- [Work to be completed]
Arrange each line of the listing below as a Markdown table with two columns, "Row" for the row number and "Line" for the line itself, omitting blank lines. Leave the pictures out.

- [Supplied material]
------------------------

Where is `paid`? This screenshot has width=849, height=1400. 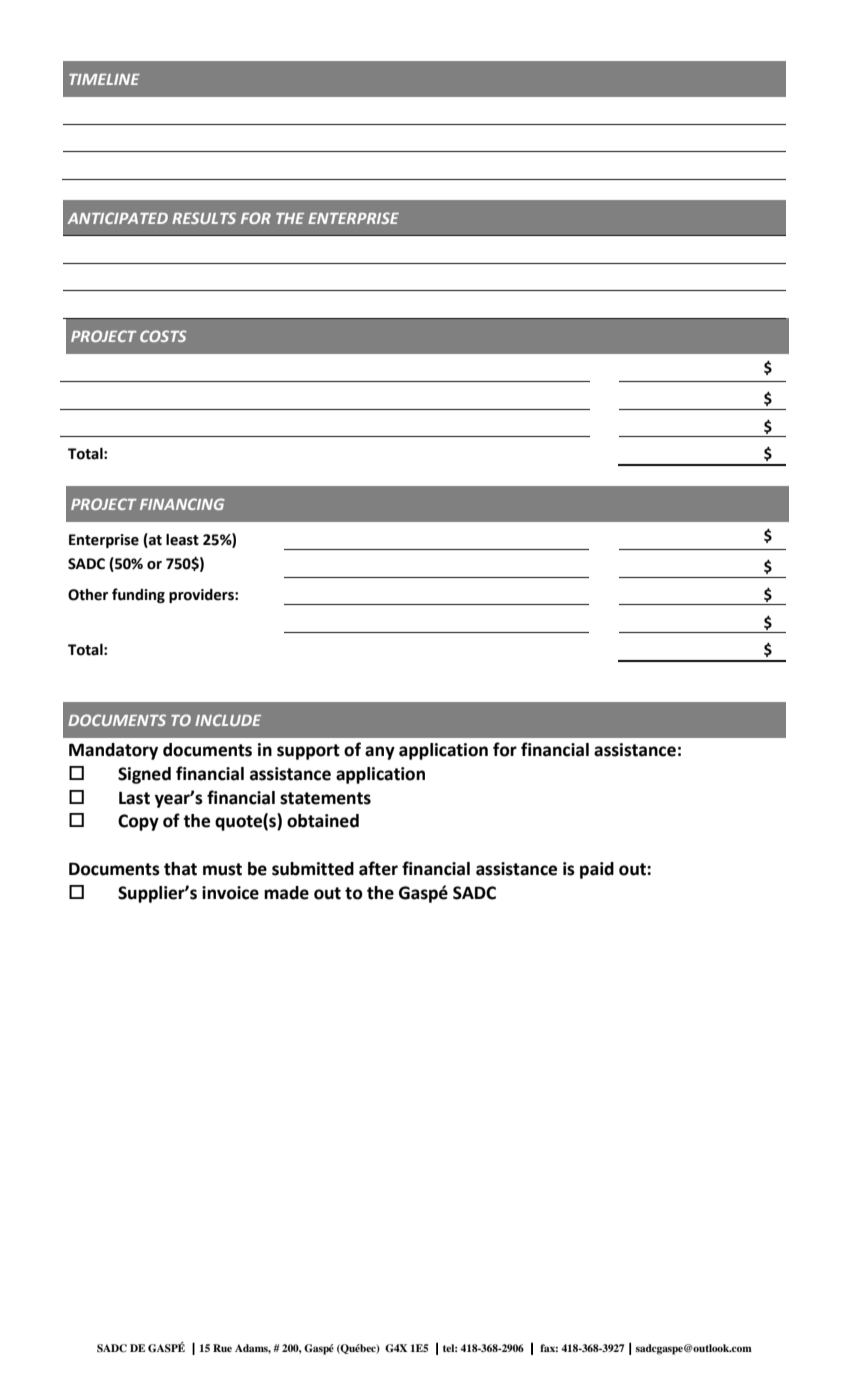
paid is located at coordinates (597, 870).
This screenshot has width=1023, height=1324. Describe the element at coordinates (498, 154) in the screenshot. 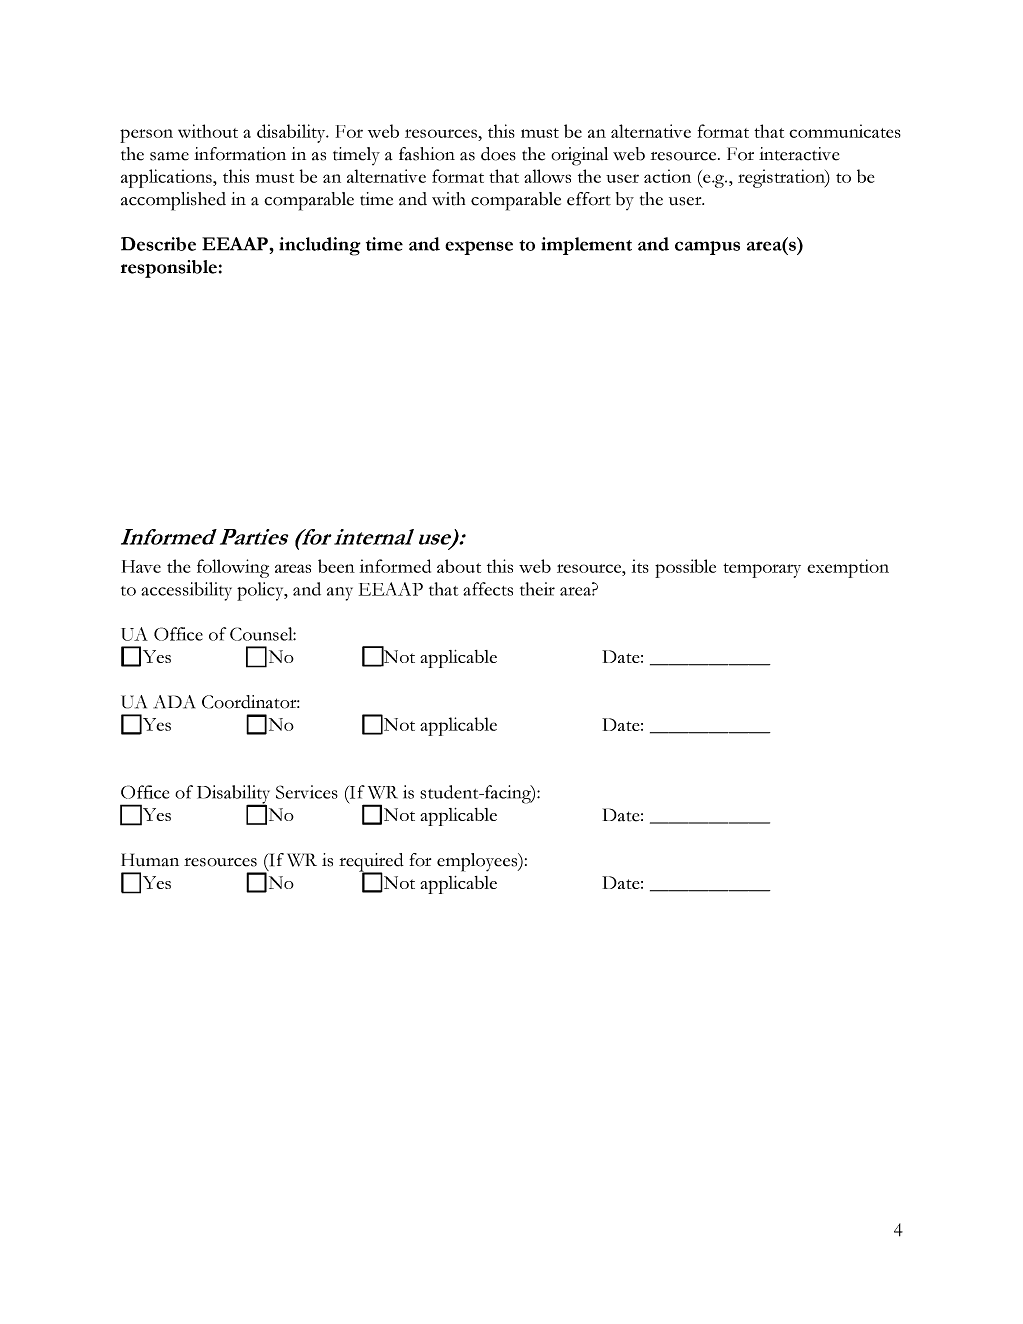

I see `does` at that location.
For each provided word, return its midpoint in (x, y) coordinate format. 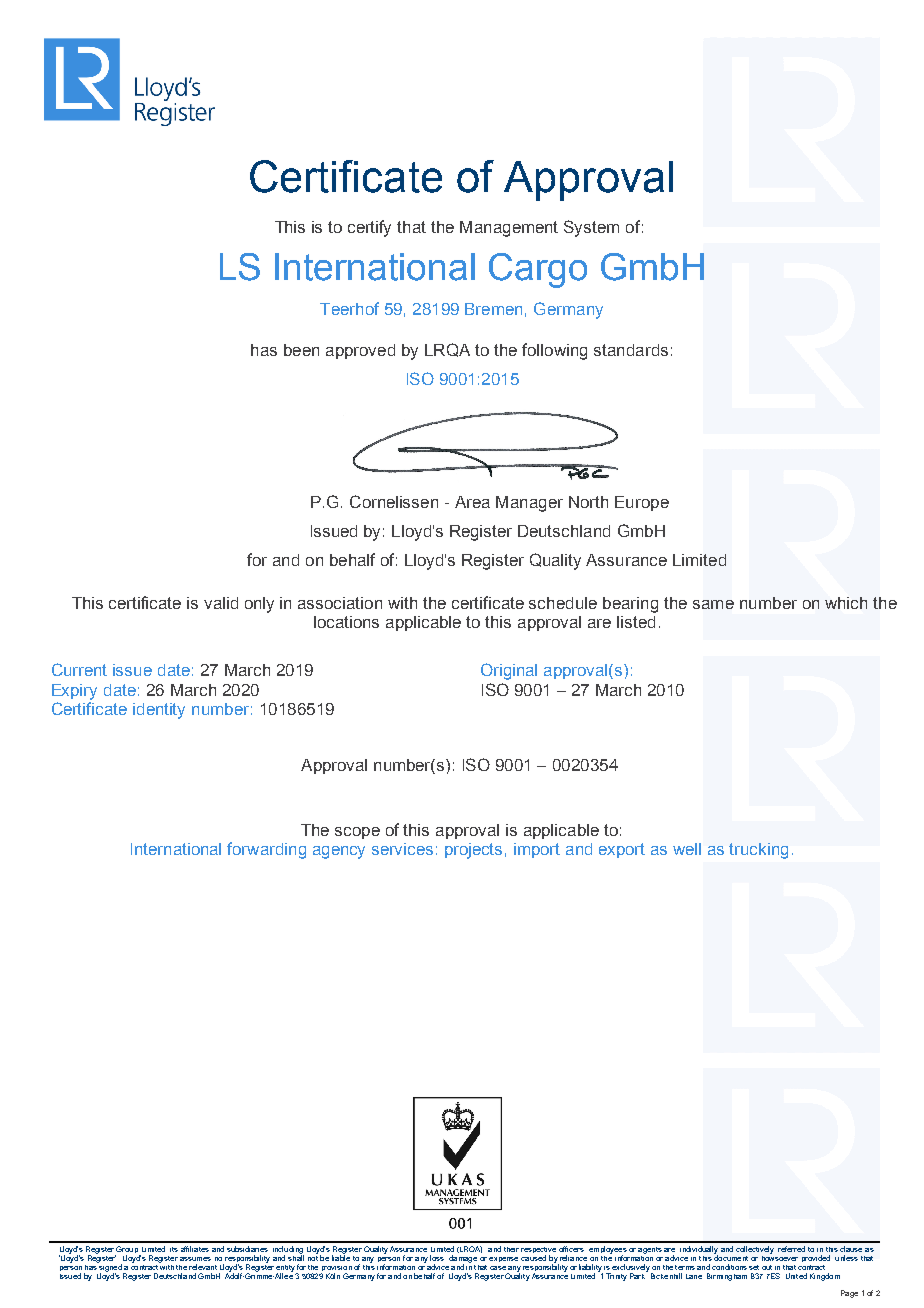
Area (472, 502)
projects (473, 851)
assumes (195, 1259)
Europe (642, 503)
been (301, 350)
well (687, 849)
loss (437, 1258)
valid (221, 603)
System (591, 228)
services (402, 849)
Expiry (74, 692)
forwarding (266, 850)
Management (509, 229)
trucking (758, 851)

------------------------

- [Answer below]
| Row | Line |
|---|---|
| 1 | Where is `paid`? This screenshot has width=849, height=1400.  |
| 2 | paid is located at coordinates (597, 870). |
| 3 | This screenshot has width=1023, height=1324. Describe the element at coordinates (498, 154) in the screenshot.  |
| 4 | I see `does` at that location. |
| 5 | For each provided word, return its midpoint in (x, y) coordinate format.  |
| 6 | Area (472, 502) |
| 7 | projects (473, 851) |
| 8 | assumes (195, 1259) |
| 9 | Europe (642, 503) |
| 10 | been (301, 350) |
| 11 | well (687, 849) |
| 12 | loss (437, 1258) |
| 13 | valid (221, 603) |
| 14 | System (591, 228) |
| 15 | services (402, 849) |
| 16 | Expiry (74, 692) |
| 17 | forwarding (266, 850) |
| 18 | Management (509, 229) |
| 19 | trucking (758, 851) |